Stored records »
******
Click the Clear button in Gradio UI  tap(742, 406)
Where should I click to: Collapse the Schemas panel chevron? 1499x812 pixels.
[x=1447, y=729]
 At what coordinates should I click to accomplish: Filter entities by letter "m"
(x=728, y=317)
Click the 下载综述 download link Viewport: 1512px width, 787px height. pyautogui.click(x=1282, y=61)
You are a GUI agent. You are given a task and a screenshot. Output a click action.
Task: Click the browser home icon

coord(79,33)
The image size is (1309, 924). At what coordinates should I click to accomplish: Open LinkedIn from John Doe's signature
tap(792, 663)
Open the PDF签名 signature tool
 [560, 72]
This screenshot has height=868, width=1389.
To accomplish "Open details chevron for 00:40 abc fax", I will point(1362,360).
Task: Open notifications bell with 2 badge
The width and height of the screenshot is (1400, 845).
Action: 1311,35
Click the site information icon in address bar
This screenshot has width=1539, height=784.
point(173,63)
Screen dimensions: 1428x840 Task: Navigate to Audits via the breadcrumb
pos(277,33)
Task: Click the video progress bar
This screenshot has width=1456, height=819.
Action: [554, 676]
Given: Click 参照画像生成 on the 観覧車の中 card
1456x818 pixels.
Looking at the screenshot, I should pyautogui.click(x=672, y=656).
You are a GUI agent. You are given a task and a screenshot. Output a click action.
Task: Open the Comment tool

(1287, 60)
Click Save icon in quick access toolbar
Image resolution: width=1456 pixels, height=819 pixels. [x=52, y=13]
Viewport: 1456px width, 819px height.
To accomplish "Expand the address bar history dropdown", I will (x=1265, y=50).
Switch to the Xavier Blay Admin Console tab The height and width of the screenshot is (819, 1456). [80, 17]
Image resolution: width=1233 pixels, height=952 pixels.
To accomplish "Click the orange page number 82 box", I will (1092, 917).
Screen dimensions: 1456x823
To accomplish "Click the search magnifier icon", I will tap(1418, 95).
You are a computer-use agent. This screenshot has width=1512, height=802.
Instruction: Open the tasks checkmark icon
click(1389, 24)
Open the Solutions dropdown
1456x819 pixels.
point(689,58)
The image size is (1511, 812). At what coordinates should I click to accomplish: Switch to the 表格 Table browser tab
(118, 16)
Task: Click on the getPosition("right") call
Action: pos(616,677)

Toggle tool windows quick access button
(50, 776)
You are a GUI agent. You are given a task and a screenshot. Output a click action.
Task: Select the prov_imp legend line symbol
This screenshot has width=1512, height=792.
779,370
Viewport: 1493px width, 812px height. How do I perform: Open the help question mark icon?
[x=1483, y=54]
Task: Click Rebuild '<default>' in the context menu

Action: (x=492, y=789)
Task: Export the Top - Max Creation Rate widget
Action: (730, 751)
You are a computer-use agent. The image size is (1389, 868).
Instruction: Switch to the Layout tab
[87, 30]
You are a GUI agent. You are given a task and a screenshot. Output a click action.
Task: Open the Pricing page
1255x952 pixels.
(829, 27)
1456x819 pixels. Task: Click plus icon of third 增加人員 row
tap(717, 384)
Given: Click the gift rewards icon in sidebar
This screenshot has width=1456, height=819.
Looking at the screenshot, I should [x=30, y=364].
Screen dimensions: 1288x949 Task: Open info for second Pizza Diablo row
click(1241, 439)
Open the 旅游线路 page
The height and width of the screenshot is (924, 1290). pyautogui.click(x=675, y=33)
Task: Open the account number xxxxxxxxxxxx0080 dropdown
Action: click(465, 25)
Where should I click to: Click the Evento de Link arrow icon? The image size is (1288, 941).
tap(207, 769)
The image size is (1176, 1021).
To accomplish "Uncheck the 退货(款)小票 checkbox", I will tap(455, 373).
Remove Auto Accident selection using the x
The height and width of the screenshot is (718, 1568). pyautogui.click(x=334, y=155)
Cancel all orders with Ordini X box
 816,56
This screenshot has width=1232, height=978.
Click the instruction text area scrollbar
******
WHAT IS EXPECTED »
Copy each line above exactly as it stands.

COMPLETED EXERCISE »
Click the Clear button in Gradio UI  tap(742, 406)
Where should I click to: Collapse the Schemas panel chevron? 1499x812 pixels.
[x=1447, y=729]
 At what coordinates should I click to accomplish: Filter entities by letter "m"
(x=728, y=317)
Click the 下载综述 download link Viewport: 1512px width, 787px height. pyautogui.click(x=1282, y=61)
You are a GUI agent. You are given a task and a screenshot. Output a click action.
Task: Click the browser home icon

coord(79,33)
The image size is (1309, 924). At what coordinates should I click to accomplish: Open LinkedIn from John Doe's signature
tap(792, 663)
Open the PDF签名 signature tool
 [560, 72]
This screenshot has height=868, width=1389.
To accomplish "Open details chevron for 00:40 abc fax", I will point(1362,360).
Task: Open notifications bell with 2 badge
The width and height of the screenshot is (1400, 845).
Action: 1311,35
Click the site information icon in address bar
This screenshot has width=1539, height=784.
point(173,63)
Screen dimensions: 1428x840 Task: Navigate to Audits via the breadcrumb
pos(277,33)
Task: Click the video progress bar
This screenshot has width=1456, height=819.
Action: [554, 676]
Given: Click 参照画像生成 on the 観覧車の中 card
1456x818 pixels.
Looking at the screenshot, I should pyautogui.click(x=672, y=656).
You are a GUI agent. You are given a task and a screenshot. Output a click action.
Task: Open the Comment tool

(1287, 60)
Click Save icon in quick access toolbar
Image resolution: width=1456 pixels, height=819 pixels. [x=52, y=13]
Viewport: 1456px width, 819px height.
To accomplish "Expand the address bar history dropdown", I will (x=1265, y=50).
Switch to the Xavier Blay Admin Console tab The height and width of the screenshot is (819, 1456). [80, 17]
Image resolution: width=1233 pixels, height=952 pixels.
To accomplish "Click the orange page number 82 box", I will (1092, 917).
Screen dimensions: 1456x823
To accomplish "Click the search magnifier icon", I will tap(1418, 95).
You are a computer-use agent. This screenshot has width=1512, height=802.
Instruction: Open the tasks checkmark icon
click(1389, 24)
Open the Solutions dropdown
1456x819 pixels.
point(689,58)
The image size is (1511, 812). At what coordinates should I click to accomplish: Switch to the 表格 Table browser tab
(118, 16)
Task: Click on the getPosition("right") call
Action: pos(616,677)

Toggle tool windows quick access button
(50, 776)
You are a GUI agent. You are given a task and a screenshot. Output a click action.
Task: Select the prov_imp legend line symbol
This screenshot has width=1512, height=792.
779,370
Viewport: 1493px width, 812px height. How do I perform: Open the help question mark icon?
[x=1483, y=54]
Task: Click Rebuild '<default>' in the context menu

Action: (x=492, y=789)
Task: Export the Top - Max Creation Rate widget
Action: (730, 751)
You are a computer-use agent. The image size is (1389, 868).
Instruction: Switch to the Layout tab
[87, 30]
You are a GUI agent. You are given a task and a screenshot. Output a click action.
Task: Open the Pricing page
1255x952 pixels.
(829, 27)
1456x819 pixels. Task: Click plus icon of third 增加人員 row
tap(717, 384)
Given: Click the gift rewards icon in sidebar
This screenshot has width=1456, height=819.
Looking at the screenshot, I should [x=30, y=364].
Screen dimensions: 1288x949 Task: Open info for second Pizza Diablo row
click(1241, 439)
Open the 旅游线路 page
The height and width of the screenshot is (924, 1290). pyautogui.click(x=675, y=33)
Task: Open the account number xxxxxxxxxxxx0080 dropdown
Action: click(465, 25)
Where should I click to: Click the Evento de Link arrow icon? The image size is (1288, 941).
tap(207, 769)
The image size is (1176, 1021).
To accomplish "Uncheck the 退货(款)小票 checkbox", I will tap(455, 373).
Remove Auto Accident selection using the x
The height and width of the screenshot is (718, 1568). pyautogui.click(x=334, y=155)
Cancel all orders with Ordini X box
 816,56
This screenshot has width=1232, height=978.
Click the instruction text area scrollbar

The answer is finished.